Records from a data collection
○ ○ ○

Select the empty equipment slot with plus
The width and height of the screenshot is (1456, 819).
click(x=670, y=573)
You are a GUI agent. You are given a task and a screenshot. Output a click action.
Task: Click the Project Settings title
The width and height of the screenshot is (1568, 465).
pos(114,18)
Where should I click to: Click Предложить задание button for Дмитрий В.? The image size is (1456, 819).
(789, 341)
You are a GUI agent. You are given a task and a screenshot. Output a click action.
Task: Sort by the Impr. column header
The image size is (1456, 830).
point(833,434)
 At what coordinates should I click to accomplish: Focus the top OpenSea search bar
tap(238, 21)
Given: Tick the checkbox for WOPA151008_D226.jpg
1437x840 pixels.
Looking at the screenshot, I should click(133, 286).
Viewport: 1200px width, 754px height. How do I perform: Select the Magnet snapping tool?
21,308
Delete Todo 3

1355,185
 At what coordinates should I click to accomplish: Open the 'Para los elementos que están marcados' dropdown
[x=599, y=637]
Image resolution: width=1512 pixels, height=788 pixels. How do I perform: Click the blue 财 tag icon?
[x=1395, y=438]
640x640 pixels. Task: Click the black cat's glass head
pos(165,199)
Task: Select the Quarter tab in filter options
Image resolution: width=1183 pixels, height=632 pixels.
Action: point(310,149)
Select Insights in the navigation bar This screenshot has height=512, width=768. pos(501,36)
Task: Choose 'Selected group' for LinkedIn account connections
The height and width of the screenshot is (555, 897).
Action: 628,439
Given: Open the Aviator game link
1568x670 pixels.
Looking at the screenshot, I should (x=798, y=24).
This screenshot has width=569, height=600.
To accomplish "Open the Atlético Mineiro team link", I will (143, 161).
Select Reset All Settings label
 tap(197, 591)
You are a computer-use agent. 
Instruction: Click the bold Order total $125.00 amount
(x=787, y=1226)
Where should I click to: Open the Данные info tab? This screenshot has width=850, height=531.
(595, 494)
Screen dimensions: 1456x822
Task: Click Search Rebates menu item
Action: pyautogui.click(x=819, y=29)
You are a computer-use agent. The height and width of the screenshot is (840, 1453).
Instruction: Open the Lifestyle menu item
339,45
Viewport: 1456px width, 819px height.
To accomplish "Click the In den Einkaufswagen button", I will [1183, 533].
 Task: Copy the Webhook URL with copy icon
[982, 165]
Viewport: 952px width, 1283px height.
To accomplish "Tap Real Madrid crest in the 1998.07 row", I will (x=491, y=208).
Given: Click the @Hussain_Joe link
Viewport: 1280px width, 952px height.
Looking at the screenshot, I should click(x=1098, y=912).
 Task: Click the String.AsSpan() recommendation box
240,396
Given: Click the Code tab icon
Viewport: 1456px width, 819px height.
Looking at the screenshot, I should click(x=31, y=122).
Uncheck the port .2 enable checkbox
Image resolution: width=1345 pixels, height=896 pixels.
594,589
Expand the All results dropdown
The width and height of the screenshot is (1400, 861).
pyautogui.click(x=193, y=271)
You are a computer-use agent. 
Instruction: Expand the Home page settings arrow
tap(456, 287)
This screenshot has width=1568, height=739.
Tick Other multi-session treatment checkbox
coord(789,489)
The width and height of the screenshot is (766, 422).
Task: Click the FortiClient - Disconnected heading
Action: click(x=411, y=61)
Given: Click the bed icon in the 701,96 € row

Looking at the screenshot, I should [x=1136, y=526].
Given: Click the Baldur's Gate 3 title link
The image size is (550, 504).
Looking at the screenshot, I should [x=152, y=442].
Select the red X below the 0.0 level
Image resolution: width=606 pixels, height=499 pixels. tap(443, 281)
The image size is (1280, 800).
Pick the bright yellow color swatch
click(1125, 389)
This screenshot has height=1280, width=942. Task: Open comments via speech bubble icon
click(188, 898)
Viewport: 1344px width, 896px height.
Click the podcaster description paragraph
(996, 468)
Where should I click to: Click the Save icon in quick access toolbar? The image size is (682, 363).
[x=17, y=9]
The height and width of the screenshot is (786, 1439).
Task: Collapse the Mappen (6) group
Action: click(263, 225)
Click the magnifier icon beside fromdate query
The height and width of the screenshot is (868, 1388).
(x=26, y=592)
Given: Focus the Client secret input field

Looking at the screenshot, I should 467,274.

○ ○ ○

• **DIRECTION**
Repeat the lines above word for word, starting with the line that contains "At what coordinates should I click to accomplish: Open" and ending with the line that contains "Looking at the screenshot, I should click(x=1098, y=912).", both included.

• **ANSWER IN FULL**
 At what coordinates should I click to accomplish: Open the 'Para los elementos que están marcados' dropdown
[x=599, y=637]
Image resolution: width=1512 pixels, height=788 pixels. How do I perform: Click the blue 财 tag icon?
[x=1395, y=438]
640x640 pixels. Task: Click the black cat's glass head
pos(165,199)
Task: Select the Quarter tab in filter options
Image resolution: width=1183 pixels, height=632 pixels.
Action: point(310,149)
Select Insights in the navigation bar This screenshot has height=512, width=768. pos(501,36)
Task: Choose 'Selected group' for LinkedIn account connections
The height and width of the screenshot is (555, 897).
Action: 628,439
Given: Open the Aviator game link
1568x670 pixels.
Looking at the screenshot, I should (x=798, y=24).
This screenshot has width=569, height=600.
To accomplish "Open the Atlético Mineiro team link", I will (143, 161).
Select Reset All Settings label
 tap(197, 591)
You are a computer-use agent. 
Instruction: Click the bold Order total $125.00 amount
(x=787, y=1226)
Where should I click to: Open the Данные info tab? This screenshot has width=850, height=531.
(595, 494)
Screen dimensions: 1456x822
Task: Click Search Rebates menu item
Action: pyautogui.click(x=819, y=29)
You are a computer-use agent. The height and width of the screenshot is (840, 1453).
Instruction: Open the Lifestyle menu item
339,45
Viewport: 1456px width, 819px height.
To accomplish "Click the In den Einkaufswagen button", I will [1183, 533].
 Task: Copy the Webhook URL with copy icon
[982, 165]
Viewport: 952px width, 1283px height.
To accomplish "Tap Real Madrid crest in the 1998.07 row", I will (x=491, y=208).
Given: Click the @Hussain_Joe link
Viewport: 1280px width, 952px height.
Looking at the screenshot, I should click(x=1098, y=912).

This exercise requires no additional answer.